I want to mirror my cms-driven website to create a html-only static version. Local viewing is enabled with the -k
option (--convert-links
).
However, wget converts question marks ?
to percent-encoded ascii %3F
in its html-files.
wget -m -nH -np -k -E --restrict-file-names=unix,nocontrol https://localhost/mysite
Example:
Input from source https://localhost/mysite:
<link href="/dist/css/main.css?fp=12345" type="text/css" rel="stylesheet">
<a href="/contact">Contact</a>
Expected output from wget:
<link href="/dist/css/main.css?fp=12345" type="text/css" rel="stylesheet">
<a href="/contact.html">Contact</a>
Actual output from wget:
<link href="/dist/css/main.css%3Ffp=12345.css" type="text/css" rel="stylesheet">
<a href="/contact.html">Contact</a>
Note that that the contact link now has a
.html
-suffix (-E
) on purpose. This is correct. The addition of a.css
-suffix to the fingerprint can be disregarded for this use case.Note that the fingerprint
?
is converted to%3F
, this breaks local viewing.
How would I mirror my website and keep fingerprints intact?
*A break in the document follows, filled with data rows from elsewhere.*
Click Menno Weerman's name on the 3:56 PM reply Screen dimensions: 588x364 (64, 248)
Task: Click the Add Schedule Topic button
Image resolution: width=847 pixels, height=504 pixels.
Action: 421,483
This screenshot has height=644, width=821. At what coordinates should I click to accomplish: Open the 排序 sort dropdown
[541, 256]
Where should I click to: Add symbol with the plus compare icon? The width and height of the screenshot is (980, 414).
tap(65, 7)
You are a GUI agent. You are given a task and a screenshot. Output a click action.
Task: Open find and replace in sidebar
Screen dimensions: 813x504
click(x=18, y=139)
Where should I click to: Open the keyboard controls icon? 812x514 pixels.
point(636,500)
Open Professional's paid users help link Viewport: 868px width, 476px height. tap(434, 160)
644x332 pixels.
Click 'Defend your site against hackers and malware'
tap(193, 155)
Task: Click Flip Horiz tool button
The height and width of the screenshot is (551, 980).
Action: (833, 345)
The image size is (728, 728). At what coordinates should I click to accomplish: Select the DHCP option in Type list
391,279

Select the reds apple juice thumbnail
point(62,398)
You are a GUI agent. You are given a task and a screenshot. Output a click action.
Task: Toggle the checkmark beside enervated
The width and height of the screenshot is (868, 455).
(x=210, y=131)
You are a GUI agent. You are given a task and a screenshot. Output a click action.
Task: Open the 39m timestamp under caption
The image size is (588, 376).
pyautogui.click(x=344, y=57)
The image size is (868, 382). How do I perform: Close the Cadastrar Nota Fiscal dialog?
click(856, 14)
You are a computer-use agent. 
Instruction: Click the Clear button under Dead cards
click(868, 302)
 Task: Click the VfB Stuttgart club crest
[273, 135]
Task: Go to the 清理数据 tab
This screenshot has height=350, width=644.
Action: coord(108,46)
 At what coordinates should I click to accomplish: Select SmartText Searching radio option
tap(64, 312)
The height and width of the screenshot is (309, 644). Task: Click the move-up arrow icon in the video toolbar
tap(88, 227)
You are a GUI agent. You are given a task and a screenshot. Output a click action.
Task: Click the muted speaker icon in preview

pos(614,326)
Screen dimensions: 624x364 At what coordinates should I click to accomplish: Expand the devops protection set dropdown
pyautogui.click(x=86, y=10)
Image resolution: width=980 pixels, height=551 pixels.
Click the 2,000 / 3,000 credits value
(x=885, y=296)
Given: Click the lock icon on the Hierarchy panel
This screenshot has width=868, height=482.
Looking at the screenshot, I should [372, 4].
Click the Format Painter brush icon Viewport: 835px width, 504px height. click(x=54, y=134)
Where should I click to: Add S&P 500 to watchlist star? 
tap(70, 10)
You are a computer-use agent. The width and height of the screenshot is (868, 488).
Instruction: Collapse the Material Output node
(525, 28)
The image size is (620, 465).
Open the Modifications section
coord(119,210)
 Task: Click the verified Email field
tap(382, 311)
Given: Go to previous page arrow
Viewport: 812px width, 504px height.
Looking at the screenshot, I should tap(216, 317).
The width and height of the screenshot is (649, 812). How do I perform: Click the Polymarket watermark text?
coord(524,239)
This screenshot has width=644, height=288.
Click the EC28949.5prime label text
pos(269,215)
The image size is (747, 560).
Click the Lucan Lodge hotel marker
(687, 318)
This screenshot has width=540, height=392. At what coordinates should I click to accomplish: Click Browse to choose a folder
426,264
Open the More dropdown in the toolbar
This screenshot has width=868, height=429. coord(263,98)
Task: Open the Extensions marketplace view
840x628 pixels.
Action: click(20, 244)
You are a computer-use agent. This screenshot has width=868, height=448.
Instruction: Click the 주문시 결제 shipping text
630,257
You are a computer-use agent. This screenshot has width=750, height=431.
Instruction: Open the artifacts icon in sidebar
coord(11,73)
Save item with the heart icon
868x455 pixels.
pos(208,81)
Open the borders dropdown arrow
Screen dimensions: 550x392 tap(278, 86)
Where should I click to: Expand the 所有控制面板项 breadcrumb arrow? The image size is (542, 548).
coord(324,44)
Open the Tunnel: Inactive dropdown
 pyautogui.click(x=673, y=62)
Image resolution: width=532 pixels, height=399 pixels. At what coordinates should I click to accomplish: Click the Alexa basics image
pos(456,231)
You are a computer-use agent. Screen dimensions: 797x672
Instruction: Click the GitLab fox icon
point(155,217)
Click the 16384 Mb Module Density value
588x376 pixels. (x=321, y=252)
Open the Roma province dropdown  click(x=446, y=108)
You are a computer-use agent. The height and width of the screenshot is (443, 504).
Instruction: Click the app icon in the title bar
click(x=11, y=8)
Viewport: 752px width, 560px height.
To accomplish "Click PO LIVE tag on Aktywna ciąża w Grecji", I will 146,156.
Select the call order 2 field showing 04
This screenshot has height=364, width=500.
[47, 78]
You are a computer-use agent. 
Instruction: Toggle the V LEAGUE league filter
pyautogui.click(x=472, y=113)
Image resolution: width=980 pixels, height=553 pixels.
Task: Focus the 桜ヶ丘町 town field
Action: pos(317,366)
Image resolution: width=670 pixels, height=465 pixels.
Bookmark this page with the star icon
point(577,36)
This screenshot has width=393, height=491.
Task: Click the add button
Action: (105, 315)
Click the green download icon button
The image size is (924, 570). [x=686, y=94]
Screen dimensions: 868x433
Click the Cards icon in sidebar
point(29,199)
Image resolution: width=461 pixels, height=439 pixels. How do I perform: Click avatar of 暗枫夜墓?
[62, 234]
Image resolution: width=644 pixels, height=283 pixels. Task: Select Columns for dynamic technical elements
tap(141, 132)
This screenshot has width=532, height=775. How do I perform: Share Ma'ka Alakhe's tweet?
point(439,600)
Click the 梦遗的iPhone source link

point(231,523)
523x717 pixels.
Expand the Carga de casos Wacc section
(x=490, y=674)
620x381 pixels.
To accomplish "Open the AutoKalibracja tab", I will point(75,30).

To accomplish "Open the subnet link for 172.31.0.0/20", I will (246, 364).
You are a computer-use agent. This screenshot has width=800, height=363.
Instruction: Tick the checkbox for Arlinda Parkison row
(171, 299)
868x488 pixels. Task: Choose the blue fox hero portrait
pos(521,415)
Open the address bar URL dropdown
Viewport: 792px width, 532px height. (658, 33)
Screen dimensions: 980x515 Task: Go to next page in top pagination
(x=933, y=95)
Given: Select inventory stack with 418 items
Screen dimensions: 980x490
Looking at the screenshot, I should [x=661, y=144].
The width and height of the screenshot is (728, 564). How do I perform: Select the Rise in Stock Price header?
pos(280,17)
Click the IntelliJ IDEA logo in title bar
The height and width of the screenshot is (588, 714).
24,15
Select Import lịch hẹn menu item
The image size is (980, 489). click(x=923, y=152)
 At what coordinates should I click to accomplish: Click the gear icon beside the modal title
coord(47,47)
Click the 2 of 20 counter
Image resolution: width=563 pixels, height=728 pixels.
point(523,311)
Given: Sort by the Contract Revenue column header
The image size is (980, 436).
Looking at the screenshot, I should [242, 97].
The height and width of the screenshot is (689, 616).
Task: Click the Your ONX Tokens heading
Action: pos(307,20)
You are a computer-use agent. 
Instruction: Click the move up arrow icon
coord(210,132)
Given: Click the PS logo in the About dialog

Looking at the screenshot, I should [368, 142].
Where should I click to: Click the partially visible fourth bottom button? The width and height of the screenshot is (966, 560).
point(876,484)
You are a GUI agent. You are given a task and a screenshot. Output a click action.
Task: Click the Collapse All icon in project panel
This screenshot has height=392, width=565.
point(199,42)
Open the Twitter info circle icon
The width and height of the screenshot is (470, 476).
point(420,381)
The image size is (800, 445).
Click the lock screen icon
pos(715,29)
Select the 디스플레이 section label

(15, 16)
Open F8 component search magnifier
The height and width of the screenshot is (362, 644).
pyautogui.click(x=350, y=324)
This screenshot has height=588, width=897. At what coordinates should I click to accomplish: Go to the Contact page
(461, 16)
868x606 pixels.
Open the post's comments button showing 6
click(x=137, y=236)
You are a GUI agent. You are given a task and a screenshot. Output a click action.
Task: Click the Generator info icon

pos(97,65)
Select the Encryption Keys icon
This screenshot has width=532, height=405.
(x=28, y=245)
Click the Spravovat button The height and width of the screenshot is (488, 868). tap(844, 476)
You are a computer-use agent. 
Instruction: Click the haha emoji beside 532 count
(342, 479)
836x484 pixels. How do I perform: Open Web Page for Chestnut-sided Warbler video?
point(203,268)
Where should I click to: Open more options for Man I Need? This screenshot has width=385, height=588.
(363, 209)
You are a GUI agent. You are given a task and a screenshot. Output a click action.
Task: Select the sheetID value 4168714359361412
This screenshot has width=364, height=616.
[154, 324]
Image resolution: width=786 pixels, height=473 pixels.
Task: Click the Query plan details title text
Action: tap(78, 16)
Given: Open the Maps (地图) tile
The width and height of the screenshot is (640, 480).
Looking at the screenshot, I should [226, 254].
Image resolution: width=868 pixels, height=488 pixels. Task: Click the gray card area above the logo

A possible solution is to search-replace with a sed shell script:
#! /bin/bash
# replaces all occurences of string %Ffp with ?fp in *.html files
find "/var/www/mysite" -type f -name "*.html" -exec sed -i -s -r 's/%3Ffp/?fp/g' {} +
Be careful with the path, though. This command iterates over all html-files in /var/www/mysite and its subfolders.